INSTRUCTIONS TO FOLLOW: Retype, word for word, every line from the one holding "[Compra rápida de Jogo Americano Barra Bordada Sicília Off" through the one holding "[Menu] (21, 26)" in the entries below, both included, and only those lines.
====================
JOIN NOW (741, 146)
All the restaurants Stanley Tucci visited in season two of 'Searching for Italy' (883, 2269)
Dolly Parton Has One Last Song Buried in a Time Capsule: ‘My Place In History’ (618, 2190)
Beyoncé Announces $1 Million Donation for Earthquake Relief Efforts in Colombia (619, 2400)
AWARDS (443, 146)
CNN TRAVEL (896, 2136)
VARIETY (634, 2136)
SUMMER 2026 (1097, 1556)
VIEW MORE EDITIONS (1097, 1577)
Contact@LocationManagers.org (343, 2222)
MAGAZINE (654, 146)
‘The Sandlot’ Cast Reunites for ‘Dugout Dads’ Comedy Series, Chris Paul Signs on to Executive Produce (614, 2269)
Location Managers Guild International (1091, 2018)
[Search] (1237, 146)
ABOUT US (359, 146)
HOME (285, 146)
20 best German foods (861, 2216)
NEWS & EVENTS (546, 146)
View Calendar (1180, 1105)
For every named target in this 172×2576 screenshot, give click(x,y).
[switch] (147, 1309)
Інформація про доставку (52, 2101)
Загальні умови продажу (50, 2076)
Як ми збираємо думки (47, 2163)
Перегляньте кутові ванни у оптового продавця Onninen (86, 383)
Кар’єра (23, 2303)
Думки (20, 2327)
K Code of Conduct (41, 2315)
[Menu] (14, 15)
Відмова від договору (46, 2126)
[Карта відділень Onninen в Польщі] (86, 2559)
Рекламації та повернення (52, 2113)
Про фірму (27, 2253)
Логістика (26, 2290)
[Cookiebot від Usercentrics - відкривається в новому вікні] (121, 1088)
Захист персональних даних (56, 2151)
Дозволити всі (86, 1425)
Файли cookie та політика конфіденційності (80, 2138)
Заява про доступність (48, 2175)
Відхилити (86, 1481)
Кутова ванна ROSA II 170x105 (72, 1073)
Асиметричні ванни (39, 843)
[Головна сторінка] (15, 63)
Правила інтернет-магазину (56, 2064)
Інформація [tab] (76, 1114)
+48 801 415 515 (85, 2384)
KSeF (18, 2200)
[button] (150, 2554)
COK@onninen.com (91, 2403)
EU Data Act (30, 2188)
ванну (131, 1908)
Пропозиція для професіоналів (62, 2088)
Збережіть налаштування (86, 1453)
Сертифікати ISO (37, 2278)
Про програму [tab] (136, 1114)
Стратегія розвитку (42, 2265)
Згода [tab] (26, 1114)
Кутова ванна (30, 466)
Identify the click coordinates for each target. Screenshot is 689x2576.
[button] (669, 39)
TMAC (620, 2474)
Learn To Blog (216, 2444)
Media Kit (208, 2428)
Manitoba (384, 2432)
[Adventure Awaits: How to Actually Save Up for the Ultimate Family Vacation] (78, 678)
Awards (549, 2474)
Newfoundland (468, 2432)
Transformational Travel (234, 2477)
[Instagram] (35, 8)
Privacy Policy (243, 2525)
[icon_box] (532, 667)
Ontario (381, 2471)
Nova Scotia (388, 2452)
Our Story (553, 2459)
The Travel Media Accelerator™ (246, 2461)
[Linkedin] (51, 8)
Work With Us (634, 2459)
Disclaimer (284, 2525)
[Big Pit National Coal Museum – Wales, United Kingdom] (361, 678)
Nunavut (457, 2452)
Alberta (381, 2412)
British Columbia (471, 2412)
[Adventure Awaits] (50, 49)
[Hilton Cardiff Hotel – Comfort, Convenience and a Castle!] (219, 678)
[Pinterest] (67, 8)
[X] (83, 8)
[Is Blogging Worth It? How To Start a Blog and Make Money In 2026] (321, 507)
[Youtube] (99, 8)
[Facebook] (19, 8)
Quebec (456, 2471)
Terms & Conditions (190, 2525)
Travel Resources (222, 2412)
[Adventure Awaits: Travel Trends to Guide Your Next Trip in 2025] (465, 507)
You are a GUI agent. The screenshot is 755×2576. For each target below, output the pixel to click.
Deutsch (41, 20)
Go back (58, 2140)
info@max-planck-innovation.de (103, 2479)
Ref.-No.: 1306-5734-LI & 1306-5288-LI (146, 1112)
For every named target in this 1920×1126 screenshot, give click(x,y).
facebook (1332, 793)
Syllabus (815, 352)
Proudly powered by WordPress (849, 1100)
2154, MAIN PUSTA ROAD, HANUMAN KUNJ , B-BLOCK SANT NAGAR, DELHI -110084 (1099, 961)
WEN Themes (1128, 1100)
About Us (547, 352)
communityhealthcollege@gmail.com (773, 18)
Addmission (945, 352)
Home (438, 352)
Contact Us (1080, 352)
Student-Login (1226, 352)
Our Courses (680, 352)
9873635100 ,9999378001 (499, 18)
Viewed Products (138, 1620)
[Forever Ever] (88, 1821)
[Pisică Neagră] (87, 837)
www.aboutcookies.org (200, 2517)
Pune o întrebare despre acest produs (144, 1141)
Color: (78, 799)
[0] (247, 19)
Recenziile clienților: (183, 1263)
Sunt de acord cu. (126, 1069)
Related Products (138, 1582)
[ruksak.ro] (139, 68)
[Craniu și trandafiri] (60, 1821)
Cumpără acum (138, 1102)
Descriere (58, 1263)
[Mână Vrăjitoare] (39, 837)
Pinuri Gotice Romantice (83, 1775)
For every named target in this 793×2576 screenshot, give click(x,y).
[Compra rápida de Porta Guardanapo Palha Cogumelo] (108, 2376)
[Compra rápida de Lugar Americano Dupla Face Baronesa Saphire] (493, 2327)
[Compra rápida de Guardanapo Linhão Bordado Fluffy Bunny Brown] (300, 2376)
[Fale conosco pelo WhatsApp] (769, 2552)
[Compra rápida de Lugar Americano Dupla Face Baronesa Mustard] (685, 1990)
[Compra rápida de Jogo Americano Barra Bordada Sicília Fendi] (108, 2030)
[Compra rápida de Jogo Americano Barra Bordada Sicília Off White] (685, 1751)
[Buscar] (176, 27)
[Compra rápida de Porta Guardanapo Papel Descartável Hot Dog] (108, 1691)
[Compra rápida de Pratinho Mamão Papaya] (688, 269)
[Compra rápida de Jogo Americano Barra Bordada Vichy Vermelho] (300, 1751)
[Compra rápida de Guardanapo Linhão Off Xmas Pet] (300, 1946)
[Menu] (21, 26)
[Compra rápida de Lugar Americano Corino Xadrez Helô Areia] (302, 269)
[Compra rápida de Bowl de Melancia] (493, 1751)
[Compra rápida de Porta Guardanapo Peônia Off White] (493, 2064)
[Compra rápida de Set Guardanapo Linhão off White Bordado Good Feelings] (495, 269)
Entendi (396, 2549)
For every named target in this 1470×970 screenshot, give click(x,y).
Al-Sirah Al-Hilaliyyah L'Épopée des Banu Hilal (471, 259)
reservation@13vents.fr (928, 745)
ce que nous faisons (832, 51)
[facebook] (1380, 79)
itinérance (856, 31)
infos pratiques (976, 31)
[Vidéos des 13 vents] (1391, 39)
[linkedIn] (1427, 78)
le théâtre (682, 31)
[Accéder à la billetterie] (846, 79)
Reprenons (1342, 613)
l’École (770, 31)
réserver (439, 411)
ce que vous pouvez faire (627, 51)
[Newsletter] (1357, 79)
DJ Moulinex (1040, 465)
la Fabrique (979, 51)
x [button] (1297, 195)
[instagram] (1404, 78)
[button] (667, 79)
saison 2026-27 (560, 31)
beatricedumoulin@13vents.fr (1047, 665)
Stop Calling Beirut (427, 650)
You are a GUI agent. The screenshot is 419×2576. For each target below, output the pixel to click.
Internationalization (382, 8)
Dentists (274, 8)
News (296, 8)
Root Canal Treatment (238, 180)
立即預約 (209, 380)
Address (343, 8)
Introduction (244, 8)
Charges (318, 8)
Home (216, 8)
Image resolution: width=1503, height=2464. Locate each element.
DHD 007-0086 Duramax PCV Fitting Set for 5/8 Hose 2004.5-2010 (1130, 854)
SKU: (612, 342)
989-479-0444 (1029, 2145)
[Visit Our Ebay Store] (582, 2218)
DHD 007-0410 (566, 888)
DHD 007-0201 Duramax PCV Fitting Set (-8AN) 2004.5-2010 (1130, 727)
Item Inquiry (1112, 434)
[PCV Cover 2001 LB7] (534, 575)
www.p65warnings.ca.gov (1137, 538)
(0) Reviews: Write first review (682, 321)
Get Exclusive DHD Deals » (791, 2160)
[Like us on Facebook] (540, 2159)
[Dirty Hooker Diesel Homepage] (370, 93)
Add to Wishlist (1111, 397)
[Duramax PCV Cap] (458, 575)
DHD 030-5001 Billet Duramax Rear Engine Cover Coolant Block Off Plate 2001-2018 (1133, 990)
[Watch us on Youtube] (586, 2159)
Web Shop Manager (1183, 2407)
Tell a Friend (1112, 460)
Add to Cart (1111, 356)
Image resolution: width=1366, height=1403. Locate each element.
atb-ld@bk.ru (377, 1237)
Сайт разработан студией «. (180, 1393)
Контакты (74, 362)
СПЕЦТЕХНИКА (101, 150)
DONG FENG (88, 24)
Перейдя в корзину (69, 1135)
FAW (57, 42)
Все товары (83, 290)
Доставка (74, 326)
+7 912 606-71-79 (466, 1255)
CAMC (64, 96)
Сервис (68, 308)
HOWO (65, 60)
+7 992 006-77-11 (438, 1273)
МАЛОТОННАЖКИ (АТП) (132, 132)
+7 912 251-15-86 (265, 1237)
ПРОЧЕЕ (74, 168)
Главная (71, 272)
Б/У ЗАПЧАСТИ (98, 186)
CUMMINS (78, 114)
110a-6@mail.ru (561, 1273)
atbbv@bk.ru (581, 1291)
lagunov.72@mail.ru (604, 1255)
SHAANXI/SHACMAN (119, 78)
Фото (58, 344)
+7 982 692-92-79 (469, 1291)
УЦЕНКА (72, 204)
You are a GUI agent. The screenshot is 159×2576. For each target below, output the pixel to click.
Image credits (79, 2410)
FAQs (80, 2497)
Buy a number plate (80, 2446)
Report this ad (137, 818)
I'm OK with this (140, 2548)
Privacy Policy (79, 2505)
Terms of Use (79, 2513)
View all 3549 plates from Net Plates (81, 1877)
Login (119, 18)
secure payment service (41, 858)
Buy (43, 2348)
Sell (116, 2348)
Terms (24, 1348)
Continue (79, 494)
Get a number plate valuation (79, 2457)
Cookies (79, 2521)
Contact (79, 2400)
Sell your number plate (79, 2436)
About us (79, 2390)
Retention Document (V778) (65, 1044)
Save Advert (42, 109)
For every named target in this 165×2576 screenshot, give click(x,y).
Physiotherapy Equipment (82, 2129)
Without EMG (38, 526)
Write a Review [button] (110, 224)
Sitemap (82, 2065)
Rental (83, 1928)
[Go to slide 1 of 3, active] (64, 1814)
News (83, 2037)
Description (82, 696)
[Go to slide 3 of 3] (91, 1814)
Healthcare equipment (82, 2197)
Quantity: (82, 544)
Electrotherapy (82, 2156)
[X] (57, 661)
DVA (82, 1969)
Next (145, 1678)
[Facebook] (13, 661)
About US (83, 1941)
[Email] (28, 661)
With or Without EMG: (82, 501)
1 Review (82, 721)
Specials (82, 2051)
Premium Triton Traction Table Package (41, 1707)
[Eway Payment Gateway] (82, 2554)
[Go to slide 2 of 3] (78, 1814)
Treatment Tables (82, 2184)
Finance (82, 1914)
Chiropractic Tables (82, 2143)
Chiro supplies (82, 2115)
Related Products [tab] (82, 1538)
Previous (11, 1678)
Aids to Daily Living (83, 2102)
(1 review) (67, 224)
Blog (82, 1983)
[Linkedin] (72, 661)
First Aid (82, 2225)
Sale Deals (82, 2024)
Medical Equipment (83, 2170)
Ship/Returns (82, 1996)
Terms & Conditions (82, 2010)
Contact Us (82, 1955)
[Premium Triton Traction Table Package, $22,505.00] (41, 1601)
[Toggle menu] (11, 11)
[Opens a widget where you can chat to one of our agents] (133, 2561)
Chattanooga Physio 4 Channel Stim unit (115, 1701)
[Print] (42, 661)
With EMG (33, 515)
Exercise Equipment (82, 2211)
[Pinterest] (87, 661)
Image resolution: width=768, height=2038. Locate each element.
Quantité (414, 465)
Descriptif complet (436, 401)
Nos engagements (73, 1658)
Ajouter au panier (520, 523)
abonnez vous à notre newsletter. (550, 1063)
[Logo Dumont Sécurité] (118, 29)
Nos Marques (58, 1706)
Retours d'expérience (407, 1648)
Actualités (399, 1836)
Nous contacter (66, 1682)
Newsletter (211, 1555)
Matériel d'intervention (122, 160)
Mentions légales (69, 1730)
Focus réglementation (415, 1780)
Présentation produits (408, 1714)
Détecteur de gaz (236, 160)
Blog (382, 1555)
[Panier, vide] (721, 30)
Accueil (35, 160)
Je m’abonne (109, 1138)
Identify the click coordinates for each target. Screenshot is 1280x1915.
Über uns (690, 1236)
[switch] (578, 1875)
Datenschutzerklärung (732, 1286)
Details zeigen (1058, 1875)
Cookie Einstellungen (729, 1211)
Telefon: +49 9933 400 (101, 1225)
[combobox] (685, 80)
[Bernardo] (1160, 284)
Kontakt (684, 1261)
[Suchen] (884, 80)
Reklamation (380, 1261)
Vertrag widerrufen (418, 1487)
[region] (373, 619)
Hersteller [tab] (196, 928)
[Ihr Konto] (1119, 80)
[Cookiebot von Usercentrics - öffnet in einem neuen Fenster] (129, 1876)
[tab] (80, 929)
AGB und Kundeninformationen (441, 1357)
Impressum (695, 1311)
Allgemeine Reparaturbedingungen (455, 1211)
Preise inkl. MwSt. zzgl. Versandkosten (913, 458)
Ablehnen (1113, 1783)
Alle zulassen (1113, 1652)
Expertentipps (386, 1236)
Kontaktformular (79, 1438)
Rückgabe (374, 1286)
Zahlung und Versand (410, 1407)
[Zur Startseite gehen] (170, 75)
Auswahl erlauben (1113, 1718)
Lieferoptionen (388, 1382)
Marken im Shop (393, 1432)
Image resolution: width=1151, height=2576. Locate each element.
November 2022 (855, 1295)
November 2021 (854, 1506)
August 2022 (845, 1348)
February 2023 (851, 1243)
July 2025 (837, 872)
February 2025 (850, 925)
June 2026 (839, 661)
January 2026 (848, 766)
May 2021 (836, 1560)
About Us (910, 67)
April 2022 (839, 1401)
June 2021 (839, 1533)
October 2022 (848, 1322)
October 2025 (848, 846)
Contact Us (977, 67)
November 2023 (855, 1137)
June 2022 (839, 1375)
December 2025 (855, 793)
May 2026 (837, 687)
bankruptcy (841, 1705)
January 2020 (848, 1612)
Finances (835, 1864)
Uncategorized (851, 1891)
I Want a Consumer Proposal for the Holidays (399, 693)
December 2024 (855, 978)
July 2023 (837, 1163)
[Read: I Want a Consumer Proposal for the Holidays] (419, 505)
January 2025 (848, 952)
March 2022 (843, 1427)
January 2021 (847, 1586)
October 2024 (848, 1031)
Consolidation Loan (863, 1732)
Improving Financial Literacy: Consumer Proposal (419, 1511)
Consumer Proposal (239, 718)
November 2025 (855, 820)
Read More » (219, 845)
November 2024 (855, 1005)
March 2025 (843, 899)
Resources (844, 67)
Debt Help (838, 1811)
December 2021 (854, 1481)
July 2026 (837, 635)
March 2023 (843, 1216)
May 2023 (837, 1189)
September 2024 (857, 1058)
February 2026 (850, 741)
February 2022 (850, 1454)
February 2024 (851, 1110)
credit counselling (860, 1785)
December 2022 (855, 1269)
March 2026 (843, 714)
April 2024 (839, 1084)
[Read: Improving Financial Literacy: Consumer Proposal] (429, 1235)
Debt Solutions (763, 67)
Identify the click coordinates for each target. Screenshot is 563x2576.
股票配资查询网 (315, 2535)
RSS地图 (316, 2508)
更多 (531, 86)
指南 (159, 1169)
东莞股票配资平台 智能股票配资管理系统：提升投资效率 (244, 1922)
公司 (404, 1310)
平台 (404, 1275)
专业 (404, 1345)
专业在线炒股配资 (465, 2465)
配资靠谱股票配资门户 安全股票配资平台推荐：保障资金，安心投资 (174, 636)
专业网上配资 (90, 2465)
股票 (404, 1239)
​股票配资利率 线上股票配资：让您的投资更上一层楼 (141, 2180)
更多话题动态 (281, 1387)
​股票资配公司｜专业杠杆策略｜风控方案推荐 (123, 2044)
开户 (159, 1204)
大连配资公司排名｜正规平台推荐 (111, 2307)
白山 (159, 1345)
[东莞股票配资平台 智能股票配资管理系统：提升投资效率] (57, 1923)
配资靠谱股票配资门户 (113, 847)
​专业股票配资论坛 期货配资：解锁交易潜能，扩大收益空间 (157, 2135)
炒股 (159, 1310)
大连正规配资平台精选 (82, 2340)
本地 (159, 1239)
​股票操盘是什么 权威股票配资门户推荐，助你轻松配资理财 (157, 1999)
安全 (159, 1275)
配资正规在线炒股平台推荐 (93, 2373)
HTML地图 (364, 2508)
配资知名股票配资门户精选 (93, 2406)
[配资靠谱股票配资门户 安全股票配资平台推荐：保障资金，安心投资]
====================
EXERCISE SOLUTION:
[Compra rápida de Jogo Americano Barra Bordada Sicília Off White] (685, 1751)
[Buscar] (176, 27)
[Compra rápida de Porta Guardanapo Papel Descartável Hot Dog] (108, 1691)
[Compra rápida de Pratinho Mamão Papaya] (688, 269)
[Compra rápida de Jogo Americano Barra Bordada Vichy Vermelho] (300, 1751)
[Compra rápida de Guardanapo Linhão Off Xmas Pet] (300, 1946)
[Menu] (21, 26)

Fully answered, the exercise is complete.